Clean Coding
Source: Jonathan Fulton
A few years ago at VideoBlocks we had a major code quality problem: “spaghetti” logic in most files, tons of duplication, no tests and more. Writing new features and even minor bug fixes required a couple of Tums at best and entire bottles of Pepto-Bismol and Scotch far too often. Our WTFs per minute were sky-high.
Today, the overall quality of our codebases are significantly better thanks in large part to a deliberate effort to improve code quality. A couple ago when we identified the problem, we read Robert Martin’s Clean Code as a team and did our best to implement his recommendations and even introduced “clean code” as a core cultural tenant for the engineering team. I highly recommend doing both as you start scaling. Implementing “clean code” practices appropriately will double productivity in the long run (at a bare minimum) and significantly improve moral on the engineering team.

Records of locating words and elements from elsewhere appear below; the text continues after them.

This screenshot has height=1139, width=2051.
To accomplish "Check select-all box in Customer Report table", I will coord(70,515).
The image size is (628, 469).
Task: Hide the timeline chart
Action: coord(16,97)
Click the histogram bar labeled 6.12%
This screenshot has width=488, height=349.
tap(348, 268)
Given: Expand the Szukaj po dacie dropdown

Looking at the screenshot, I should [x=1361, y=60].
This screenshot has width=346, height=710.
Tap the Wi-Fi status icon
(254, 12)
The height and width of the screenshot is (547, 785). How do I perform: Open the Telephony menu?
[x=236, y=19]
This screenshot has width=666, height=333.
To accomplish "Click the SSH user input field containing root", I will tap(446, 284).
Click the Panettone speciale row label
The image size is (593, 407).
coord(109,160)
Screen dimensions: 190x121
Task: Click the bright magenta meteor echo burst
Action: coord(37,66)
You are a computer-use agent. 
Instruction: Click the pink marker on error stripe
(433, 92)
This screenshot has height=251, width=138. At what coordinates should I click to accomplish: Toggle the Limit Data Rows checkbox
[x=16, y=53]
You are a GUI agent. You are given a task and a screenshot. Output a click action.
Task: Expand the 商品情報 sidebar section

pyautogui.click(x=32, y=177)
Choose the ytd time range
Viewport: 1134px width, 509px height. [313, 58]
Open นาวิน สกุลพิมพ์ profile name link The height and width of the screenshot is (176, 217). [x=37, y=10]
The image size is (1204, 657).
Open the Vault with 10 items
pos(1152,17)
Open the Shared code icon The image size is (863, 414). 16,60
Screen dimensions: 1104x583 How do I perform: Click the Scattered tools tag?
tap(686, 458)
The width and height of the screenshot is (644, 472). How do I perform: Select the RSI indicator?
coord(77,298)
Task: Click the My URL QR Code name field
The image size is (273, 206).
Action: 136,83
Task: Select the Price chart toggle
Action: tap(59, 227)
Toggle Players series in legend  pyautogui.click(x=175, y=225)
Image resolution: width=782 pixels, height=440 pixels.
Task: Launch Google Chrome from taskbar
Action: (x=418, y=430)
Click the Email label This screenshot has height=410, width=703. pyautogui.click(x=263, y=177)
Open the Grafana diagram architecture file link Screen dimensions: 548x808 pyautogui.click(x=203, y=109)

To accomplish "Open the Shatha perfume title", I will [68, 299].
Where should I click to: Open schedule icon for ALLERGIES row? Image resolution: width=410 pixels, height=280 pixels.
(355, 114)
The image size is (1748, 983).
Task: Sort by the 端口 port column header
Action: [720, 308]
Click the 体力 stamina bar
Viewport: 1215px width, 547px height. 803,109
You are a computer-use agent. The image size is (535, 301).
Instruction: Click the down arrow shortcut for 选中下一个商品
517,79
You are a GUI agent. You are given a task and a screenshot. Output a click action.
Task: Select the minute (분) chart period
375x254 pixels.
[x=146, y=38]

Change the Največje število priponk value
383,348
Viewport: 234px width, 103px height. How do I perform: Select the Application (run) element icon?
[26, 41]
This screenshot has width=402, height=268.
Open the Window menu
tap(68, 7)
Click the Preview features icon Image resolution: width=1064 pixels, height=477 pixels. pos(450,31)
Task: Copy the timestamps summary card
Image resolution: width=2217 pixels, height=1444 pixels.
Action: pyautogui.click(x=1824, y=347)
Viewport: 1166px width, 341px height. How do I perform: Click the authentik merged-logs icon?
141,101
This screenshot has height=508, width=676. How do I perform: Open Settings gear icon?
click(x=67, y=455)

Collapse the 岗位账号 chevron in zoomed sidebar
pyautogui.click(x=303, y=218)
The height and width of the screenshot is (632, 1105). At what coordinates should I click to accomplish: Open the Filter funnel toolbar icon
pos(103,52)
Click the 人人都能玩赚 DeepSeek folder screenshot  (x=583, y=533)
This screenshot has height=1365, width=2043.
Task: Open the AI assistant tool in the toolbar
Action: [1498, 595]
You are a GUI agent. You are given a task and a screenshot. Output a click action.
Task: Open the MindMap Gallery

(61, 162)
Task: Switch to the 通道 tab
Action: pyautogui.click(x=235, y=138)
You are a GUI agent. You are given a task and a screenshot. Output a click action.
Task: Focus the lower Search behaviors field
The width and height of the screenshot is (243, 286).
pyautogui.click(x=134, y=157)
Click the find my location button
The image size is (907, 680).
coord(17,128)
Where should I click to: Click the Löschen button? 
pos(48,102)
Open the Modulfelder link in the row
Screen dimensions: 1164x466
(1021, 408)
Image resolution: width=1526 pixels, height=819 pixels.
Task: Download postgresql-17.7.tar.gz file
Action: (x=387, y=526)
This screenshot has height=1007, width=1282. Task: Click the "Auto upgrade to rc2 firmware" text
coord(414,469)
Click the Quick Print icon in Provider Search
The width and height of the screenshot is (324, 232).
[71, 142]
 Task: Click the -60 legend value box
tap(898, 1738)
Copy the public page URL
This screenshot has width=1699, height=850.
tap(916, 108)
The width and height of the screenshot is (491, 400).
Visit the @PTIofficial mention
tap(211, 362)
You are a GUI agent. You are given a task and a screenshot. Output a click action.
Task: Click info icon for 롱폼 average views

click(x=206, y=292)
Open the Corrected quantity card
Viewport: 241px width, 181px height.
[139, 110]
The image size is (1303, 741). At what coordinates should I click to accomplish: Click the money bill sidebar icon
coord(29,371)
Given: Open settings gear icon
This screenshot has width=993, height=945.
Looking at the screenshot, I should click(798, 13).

Who wants to be in the room on the right given the choice?
Out of all the ideas we implemented from Clean Code and other sources, five provided at least 80% of the gains in productivity and team happiness.
- “If it isn’t tested, it’s broken”
Write lots of tests, especially unit tests, or you’ll regret it. - Choose meaningful names
Use short and precise names for variables, classes, and functions. - Classes and functions should be small and obey the Single Responsibility Principle (SRP)
Functions should be no more than 4 lines and classes no more than 100 lines. Yep, you read that correctly. They should also do one and only one thing. - Functions should have no side effects
Side effects (e.g., modifying an input argument) are evil. Make sure not to have them in your code. Specify this explicitly in the function contracts where possible (e.g., pass in native types or objects that have no setters)
Let’s walk through each one in detail so you can understand and start applying them in your day-to-day life on an engineering team.
1. “If it isn’t tested, it’s broken”
I started regularly repeating this sentence to our engineers as we encountered bugs that should’ve been caught by (nonexistent) tests. You too will prove the quote true again and again unless you build a culture of testing. Write a lot of tests, especially unit tests. Think very hard about integration tests and make sure you have a sufficient number in place to cover your core business functionality. Remember, if there’s not test coverage for a piece of code you’ll likely break it in the future without realizing it until your customers find the bug.
Repeat “if it isn’t tested, it’s broken” to your team over and over until the message sinks in. Practice what you preach, whether you’re a brand new software engineer straight out of school or a grizzled veteran.
2. Choose meaningful names
There are two hard problems in Computer Science: cache invalidation and naming things.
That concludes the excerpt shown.